__TASK PROMPT__. Data follows below. Repeat exactly the lines between the line holding "The image size" and the line holding "Task: Click the Date resolved column header", inclusive, and nothing more; drop pictures.

__ENTRIES SHOWN__.
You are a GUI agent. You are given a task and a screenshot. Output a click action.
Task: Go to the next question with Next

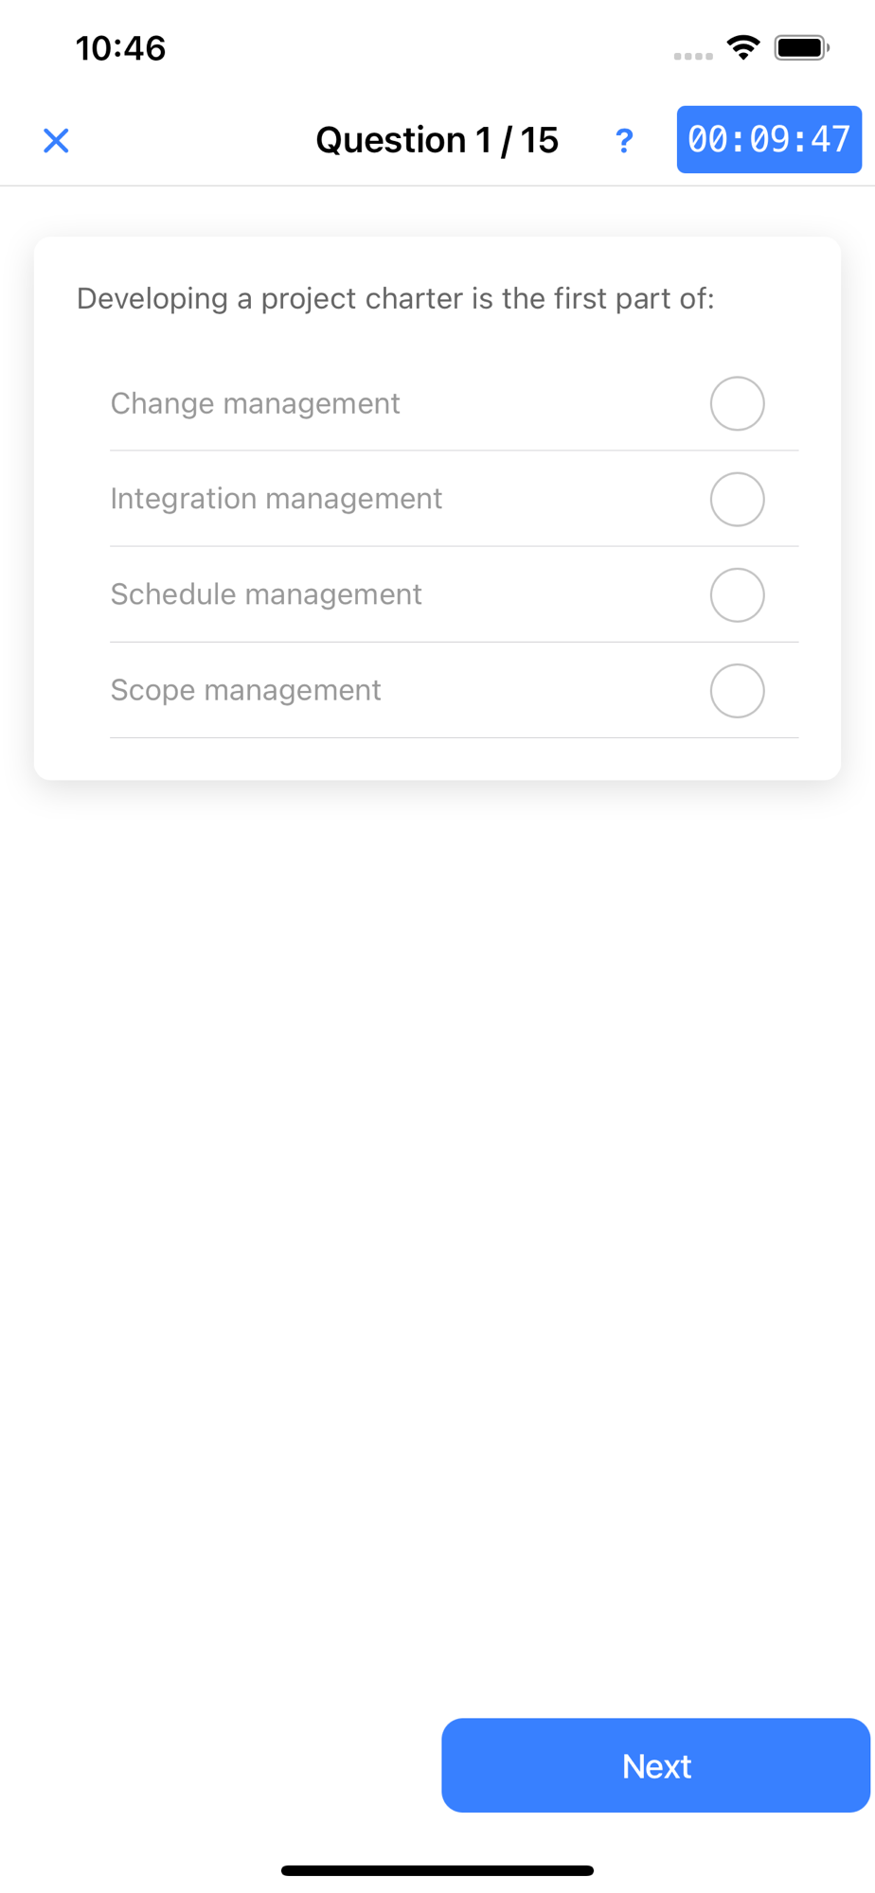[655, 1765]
==
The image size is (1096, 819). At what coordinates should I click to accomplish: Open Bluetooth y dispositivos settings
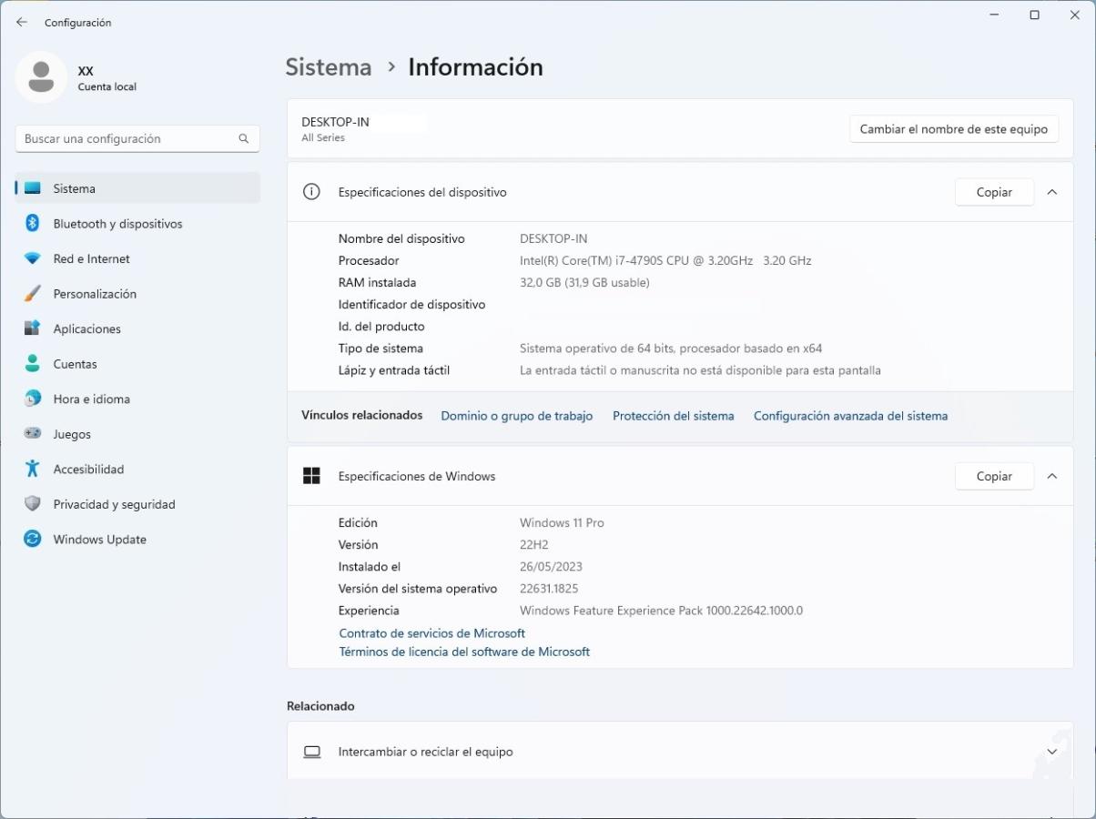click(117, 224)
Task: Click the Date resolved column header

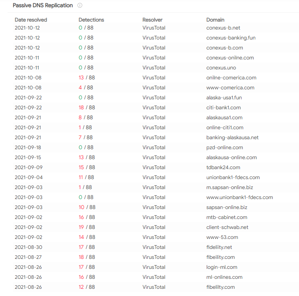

__EXERCISE OUTPUT__.
The image size is (1096, 819). At what coordinates should I click to accomplish: Open Bluetooth y dispositivos settings
click(117, 224)
Task: Click the Date resolved column header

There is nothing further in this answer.